Kogan's Agora gets tweaked ahead of release -- in Photoshop, anyway
You're bound to face a few hiccups when you're a no-name brand trying to source an Android handset from a no-name ODM buried deep inside a Shenzen industrial park, and it seems Kogan's going through those growing pains right about now. The Australian company still says the Agora and Agora Pro will ship before the end of January (barely), but it looks like they're down to the wire with tweaks to the phone's design. For starters, the soft keys are gone -- not much use for those in Android anyway, last we checked -- replaced with a decidedly WinMo-esque set of home and back keys; the keyboard's been redesigned, too, and the d-pad is looking more usable than it had been before. For the Agora's price point, we're still sold on this thing -- but only if we can get something more than a printout of a pretty render delivered to our doorstep.
[Thanks, Big Mike]
[Thanks, Big Mike]



















the "redesign" screams of, "psst! we have a shitload of leftover 320x240 screens for the Blackberry Curve that RIM has unloaded after finally releasing their new products en masse... i give you my special price!"
if these turn out to not be vapor, i'd be willing to risk $300 on one. it's like a blackberry but with an OS from this millennium.
crap. i just noticed a problem. "2 megapixel camera".
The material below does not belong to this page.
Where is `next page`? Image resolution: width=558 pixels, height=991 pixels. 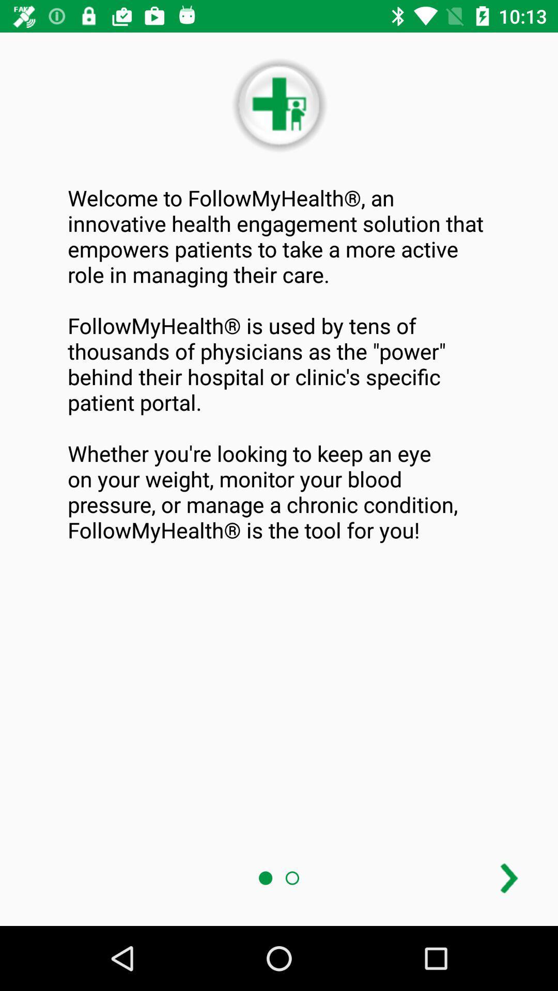 next page is located at coordinates (508, 878).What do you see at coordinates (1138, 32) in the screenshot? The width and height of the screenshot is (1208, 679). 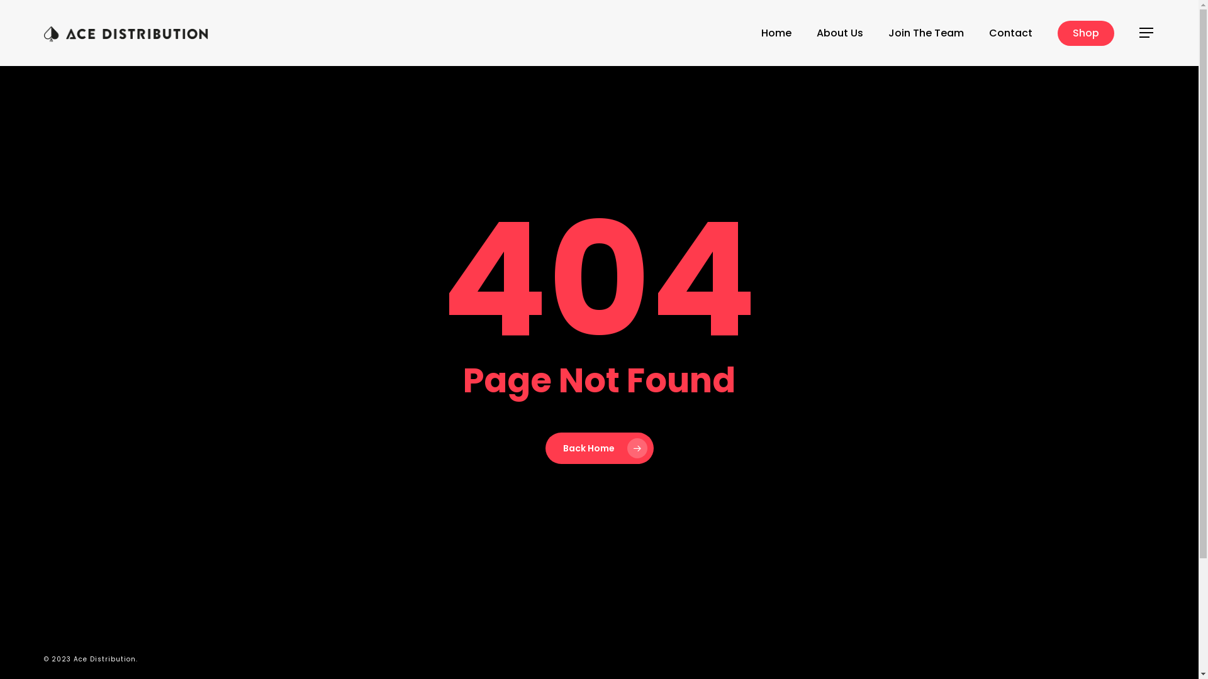 I see `'Menu'` at bounding box center [1138, 32].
unless this is some really solid quality camera (highly doubtful), all those really cool apps focused on barcode scanning wont work as proven by their counterparts' immense failure on the iPhone.
how dumb do you have to be to design a phone with specs that stray BELOW the reference design? ugh.
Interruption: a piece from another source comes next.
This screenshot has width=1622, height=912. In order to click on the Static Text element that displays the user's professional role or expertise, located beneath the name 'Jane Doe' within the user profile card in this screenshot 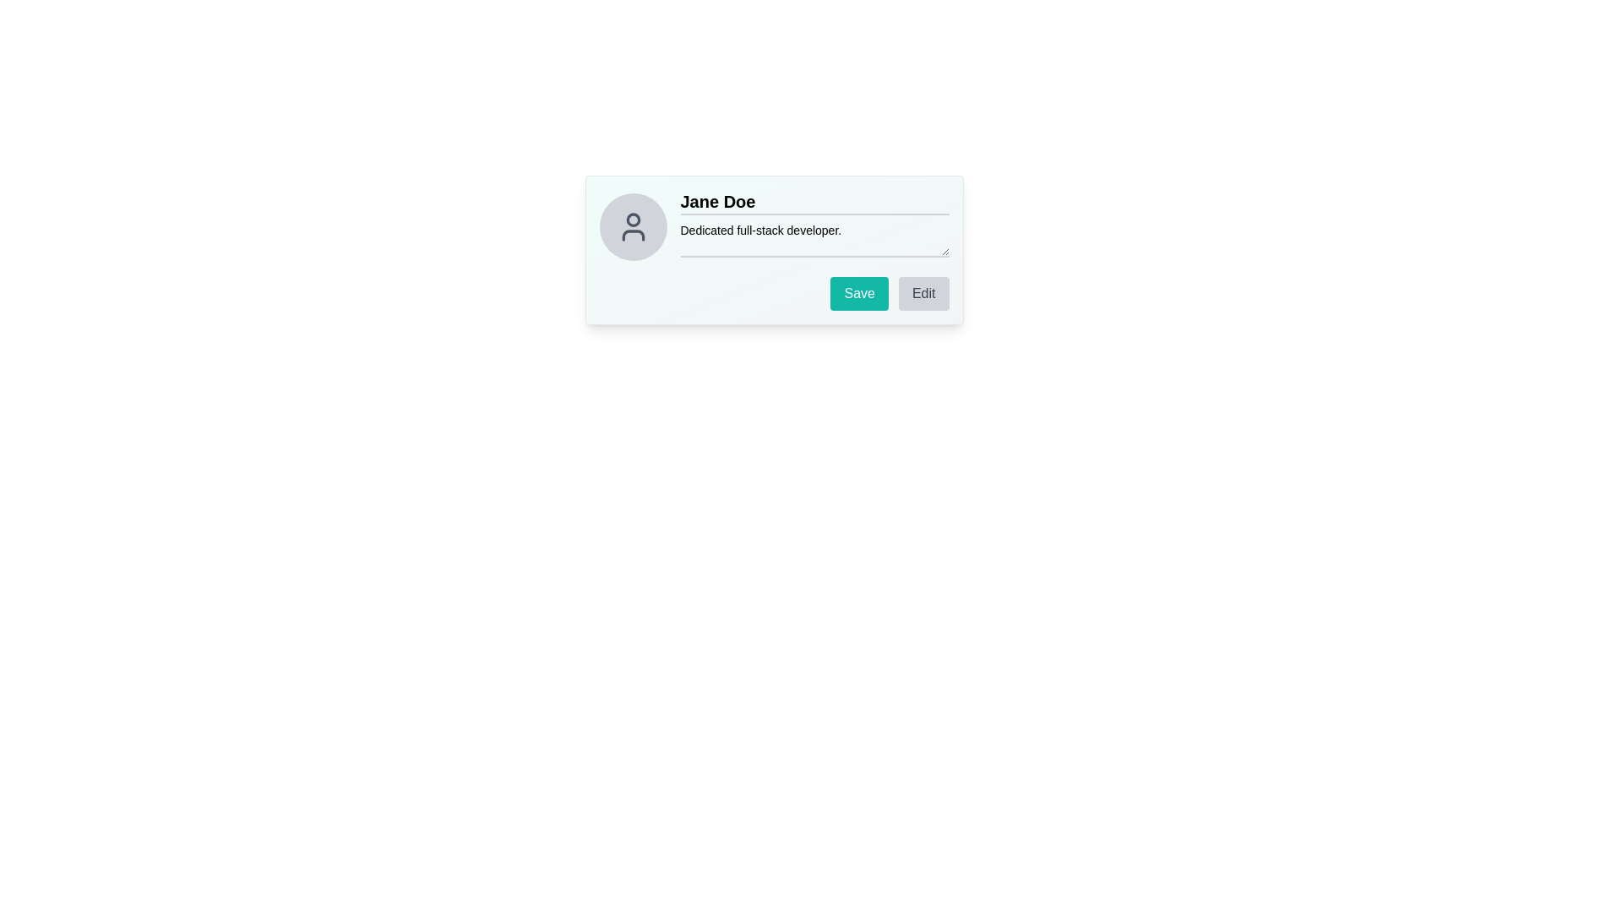, I will do `click(773, 226)`.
this phone has a touchscreen.... the curve doesnt
Looks like the screen got squished...
Maybe someone from Engadget can confirm, but the width of the "updated" model is about .160" wider than the earlier version? Are these pics equally scaled? Screen on the updated view also looks more like a WQVGA vs the earlier version's S/QVGA.
Ugh, I'm sorry, but major mistake on meddling with screen size. Much prefer the former, hate big gaps between the screen and edge of the handset.
The chances of this phone materializing in the next 1 month are a billion to one.
If the distributor doesn't even have a sample to show on the web site, a working phone will be multiple months away.
The fact that people are putting money down on a phone that is constantly morphing is rather doggy. It was only a month ago this phone was going to have a full sized touch screen.
Am I the only one that smells a rat?
You would have thought if they went to the trouble of touching up the image they would have fixed the out of sync clocks!